== Data for this task ==

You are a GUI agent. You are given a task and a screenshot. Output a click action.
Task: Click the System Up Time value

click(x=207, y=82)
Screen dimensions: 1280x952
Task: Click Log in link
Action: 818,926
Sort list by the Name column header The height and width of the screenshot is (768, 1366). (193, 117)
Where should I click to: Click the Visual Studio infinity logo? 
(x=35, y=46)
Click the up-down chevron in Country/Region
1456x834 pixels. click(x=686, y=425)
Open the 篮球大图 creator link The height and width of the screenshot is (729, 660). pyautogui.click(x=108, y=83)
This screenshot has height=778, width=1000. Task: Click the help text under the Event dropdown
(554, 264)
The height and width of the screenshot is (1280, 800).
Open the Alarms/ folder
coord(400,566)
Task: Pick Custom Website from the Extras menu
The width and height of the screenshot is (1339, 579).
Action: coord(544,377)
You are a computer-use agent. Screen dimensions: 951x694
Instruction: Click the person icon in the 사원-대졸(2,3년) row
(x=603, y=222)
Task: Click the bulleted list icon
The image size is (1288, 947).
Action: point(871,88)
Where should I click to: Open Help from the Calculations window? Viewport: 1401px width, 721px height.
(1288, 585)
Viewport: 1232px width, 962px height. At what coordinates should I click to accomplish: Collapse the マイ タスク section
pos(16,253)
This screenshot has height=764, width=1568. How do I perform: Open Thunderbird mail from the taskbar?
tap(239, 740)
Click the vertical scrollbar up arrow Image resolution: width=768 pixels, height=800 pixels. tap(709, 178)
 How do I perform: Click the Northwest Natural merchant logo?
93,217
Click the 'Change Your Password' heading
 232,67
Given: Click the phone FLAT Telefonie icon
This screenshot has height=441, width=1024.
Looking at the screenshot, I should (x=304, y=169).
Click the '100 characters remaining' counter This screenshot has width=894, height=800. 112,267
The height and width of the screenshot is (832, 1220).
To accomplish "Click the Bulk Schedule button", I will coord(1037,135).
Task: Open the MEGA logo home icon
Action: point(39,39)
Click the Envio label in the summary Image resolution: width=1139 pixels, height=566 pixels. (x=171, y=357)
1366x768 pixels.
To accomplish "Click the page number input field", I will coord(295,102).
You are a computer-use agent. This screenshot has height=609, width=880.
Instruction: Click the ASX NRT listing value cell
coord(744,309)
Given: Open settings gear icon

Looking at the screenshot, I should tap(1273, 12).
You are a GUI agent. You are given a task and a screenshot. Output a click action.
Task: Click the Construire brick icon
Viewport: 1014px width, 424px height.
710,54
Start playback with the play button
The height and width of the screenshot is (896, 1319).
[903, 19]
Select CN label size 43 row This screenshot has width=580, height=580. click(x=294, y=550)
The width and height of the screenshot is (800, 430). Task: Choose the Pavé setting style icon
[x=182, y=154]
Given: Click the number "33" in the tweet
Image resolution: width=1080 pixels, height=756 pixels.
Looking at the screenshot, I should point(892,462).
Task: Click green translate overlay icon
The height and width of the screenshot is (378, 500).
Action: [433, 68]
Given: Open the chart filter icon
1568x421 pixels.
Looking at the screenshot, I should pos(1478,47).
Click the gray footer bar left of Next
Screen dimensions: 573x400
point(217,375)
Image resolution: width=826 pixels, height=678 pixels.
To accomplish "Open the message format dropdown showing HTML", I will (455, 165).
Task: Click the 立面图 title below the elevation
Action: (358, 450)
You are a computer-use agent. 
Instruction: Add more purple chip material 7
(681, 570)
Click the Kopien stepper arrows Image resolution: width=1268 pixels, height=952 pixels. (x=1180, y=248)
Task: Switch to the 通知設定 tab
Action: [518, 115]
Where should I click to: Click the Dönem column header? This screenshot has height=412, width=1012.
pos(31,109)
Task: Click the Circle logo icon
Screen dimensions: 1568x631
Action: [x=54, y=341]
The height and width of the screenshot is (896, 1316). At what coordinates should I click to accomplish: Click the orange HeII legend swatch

== Work required ==
Which lines of the records above contain the string "Where", with capitalization counting? Copy each of those lines in full.

== Reply ==
Where should I click to: Click the Visual Studio infinity logo? 
Where should I click to: Open Help from the Calculations window? Viewport: 1401px width, 721px height.
Where should I click to: Click the Dönem column header? This screenshot has height=412, width=1012.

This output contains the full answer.